→ REQUIREMENT 1:
Answer these questions using the research description, one answer per line, marked as the questions are:
(a) Which three signaling pathways did the research link to membrane proteins?
(b) Which institute at the National Institutes of Health supports the research through a collaborative R01?
(c) At which research center does the collaborator on that grant work?
→ REQUIREMENT 2:
List every cell type the research description compares when it notes similarities and differences between the signaling pathways.
→ REQUIREMENT 3:
Transcribe a portion of the research description, beginning at the words "This research is supported" and stopping after the words "Cooperative Research Center.".

→ TEXT:

We study how signaling and cytoskeletal proteins at the plasma membrane participate in cellular responses to extracellular force.  Our major area of interest is how the stiffness of the extracellular matrix causes increased internal stiffness (cortical tension) and, in turn, how increased cortical tension regulates cell growth, survival and differentiation.  With our collaborators, we have linked membrane proteins studied for their roles in muscular dystrophies, e.g. dystrophin, to signaling pathways (FAK, Rac, ERK) understood best in the context of axonal outgrowth and tumor cell migration.  There are similarities and differences between these signaling pathways in tumor cells and fibroblasts versus skeletal muscle and cardiac myocytes, due to cell type-specific protein expression and differential splicing.  In addition to increasing our basic understanding of stiffness-mediated biochemical signaling, a long-term goal of this research is to identify ways to up-regulate myofiber survival in dystrophic muscle.  Another long-term aim is to identify cell type-specific interactions that can be exploited to prevent or treat the cardiac side effects associated with many chemotherapeutics. 

This research is supported by a collaborative R01 from the National Institute of Arthritis and Musculoskeletal and Skin Diseases at the National Institutes of Health with Dr. Elisabeth Barton at the University of Florida Wellstone Muscular Dystrophy Cooperative Research Center.

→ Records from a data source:
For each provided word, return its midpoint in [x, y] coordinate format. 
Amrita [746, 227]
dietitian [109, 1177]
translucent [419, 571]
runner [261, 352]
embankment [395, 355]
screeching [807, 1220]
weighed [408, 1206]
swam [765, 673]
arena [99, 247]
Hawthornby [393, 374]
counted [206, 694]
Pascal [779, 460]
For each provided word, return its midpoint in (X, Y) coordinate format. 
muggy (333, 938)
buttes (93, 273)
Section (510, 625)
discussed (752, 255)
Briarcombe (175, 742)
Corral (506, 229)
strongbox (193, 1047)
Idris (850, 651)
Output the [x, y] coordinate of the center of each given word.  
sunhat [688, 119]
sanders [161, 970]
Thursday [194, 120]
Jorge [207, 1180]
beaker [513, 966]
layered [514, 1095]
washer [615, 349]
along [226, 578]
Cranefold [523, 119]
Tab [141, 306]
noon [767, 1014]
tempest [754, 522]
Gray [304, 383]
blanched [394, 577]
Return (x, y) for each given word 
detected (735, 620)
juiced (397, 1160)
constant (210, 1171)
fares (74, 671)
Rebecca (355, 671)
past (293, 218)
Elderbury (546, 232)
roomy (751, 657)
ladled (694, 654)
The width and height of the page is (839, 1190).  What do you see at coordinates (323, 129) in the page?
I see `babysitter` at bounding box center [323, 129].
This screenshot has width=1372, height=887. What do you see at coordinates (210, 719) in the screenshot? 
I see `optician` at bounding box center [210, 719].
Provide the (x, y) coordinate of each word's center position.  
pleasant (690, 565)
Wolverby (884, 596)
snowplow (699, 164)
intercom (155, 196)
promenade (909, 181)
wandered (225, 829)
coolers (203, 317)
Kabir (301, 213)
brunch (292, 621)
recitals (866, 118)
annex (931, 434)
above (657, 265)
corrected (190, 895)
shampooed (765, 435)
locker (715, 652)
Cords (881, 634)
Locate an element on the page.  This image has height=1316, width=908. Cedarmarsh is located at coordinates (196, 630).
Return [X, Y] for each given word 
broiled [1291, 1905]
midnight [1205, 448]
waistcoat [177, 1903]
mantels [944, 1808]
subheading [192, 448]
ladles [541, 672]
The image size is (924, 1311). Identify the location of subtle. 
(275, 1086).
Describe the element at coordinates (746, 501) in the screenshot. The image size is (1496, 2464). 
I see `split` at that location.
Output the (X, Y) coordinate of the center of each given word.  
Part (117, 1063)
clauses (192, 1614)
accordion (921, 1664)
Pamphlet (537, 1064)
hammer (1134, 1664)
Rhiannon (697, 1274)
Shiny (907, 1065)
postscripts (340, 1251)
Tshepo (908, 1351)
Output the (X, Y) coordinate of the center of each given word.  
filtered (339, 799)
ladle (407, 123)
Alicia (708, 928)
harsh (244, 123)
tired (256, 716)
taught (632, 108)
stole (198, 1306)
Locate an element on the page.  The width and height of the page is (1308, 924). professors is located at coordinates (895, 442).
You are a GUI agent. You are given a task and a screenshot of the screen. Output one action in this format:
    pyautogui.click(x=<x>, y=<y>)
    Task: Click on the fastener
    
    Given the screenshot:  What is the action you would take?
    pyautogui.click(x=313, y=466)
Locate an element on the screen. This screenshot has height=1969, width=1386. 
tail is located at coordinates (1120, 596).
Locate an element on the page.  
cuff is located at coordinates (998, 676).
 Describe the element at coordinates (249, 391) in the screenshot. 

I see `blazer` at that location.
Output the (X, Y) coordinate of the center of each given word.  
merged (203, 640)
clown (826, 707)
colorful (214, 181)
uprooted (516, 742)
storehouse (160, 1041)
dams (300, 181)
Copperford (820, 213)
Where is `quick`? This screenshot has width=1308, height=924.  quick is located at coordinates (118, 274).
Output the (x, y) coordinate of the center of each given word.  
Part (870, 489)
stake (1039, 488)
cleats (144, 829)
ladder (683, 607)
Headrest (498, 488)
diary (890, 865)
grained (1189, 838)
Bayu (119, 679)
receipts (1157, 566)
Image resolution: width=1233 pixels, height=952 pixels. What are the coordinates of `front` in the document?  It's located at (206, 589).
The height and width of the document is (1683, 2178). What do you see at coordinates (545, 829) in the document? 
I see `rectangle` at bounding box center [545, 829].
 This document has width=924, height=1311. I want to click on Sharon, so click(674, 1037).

→ OUTPUT 1:
(a) FAK, Rac, ERK
(b) The National Institute of Arthritis and Musculoskeletal and Skin Diseases
(c) The University of Florida Wellstone Muscular Dystrophy Cooperative Research Center

→ OUTPUT 2:
- Tumor cells
- Fibroblasts
- Skeletal muscle
- Cardiac myocytes

→ OUTPUT 3:
This research is supported by a collaborative R01 from the National Institute of Arthritis and Musculoskeletal and Skin Diseases at the National Institutes of Health with Dr. Elisabeth Barton at the University of Florida Wellstone Muscular Dystrophy Cooperative Research Center.